Le mani di lei: incantevole, eccessiva, d’intrigo. Imbarazzante. E’ la Grazia del Cielo, l’inedito dell’Amore, l’ossessione di Lucifero. Cosicchè ferro e cemento nulla potranno contro l’irruenza del Cielo. Dell’amore folle verso gl’ingiusti. Finanche a cambiare nome: non più Armand – assonanza di vecchi armamenti di guerra e di terrore – ma Davide: “Tu sei Simone, il figlio di Giovanni; ti chiamerai Cefa (che vuol dire Pietro)” (Gv 1,42). Nome nella cui eco c’è pastorizia e fanciullità, sorpresa e gaudio, regalità e imbarazzo. Peccato e grazia: quella che a guardarla da fuori sovente è incomprensibile. Fors’anche aberrante addosso alle anime pie. Eppur il Cielo è così: astuto, garibaldino, ingestibile: «Davide, io ti battezzo». E sarà colpa del Cielo, non d’altri: «Nel nome del Padre, del Figlio e dello Spirito Santo». Sarà giusto così.

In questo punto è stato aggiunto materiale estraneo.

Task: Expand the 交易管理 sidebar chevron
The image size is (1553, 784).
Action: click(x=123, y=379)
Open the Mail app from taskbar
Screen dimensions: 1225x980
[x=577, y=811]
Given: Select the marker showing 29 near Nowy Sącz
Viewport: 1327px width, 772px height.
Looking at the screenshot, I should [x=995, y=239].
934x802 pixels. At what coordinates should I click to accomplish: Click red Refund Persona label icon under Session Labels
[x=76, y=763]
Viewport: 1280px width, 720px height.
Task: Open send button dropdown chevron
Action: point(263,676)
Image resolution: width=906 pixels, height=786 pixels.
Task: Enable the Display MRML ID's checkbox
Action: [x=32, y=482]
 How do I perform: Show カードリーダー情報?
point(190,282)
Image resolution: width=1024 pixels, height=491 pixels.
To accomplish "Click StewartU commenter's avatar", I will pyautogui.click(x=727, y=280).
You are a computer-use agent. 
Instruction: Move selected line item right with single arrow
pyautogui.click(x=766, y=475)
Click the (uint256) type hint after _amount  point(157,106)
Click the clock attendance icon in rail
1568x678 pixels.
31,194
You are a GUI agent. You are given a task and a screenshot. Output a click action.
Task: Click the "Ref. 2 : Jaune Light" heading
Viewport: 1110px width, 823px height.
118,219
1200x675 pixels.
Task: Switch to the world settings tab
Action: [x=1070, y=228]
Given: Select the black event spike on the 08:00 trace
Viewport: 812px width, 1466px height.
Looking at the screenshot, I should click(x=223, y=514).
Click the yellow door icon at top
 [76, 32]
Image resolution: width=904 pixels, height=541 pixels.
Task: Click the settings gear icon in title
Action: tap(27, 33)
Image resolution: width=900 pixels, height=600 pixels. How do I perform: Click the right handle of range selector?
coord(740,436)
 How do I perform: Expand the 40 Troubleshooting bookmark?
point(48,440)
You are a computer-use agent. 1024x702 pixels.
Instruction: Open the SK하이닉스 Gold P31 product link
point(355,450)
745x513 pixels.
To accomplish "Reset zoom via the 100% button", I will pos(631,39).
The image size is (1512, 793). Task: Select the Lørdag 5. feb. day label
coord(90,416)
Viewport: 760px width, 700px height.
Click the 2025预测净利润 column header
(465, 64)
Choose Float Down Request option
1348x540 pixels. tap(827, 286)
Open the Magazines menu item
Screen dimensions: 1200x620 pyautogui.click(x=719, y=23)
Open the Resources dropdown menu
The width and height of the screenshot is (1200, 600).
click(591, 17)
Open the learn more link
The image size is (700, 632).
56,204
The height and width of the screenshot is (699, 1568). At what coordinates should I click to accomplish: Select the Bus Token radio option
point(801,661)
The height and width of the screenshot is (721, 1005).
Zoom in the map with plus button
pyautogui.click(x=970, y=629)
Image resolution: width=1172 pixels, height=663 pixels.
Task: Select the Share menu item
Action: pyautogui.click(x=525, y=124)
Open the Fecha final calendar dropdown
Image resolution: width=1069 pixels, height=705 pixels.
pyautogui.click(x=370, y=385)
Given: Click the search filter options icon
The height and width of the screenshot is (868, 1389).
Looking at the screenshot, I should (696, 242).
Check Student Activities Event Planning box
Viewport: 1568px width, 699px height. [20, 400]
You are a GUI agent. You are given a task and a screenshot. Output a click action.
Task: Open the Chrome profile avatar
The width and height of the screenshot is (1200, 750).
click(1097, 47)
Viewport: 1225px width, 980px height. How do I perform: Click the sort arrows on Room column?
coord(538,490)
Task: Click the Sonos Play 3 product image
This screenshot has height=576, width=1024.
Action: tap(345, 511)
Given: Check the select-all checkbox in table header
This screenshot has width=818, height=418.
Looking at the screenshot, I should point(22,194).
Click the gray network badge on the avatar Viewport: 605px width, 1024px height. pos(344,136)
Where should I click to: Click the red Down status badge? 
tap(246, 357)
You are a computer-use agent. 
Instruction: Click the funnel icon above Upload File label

Il Cielo dà di matto. Come sul Golgota. Imbarazzante e profetico» (M. Pozza, L’imbarazzo di Dio).
Il Dio compiaciuto: felice, realizzato, appagato. Contempla l’umanità del Figlio e ne gioisce: “Ben fatto!” A quel Figlio non eviterà nulla: essere “figlio di Papà” lassù in Cielo non significa esattamente ciò che s’intende quaggiù in terra. “Battezzami, Giovanni” – gli dice oggi il Messia. Quasi un incoraggiamento per chi, di fronte a Lui, sente le gambe tremare. Quasi un darsi la mano, un passaggio di testimone: l’amico ha preparato la strada, su quella stessa strada accelererà il Cristo. Senza deviazione alcuna, fino in fondo. Partendo dal fondo.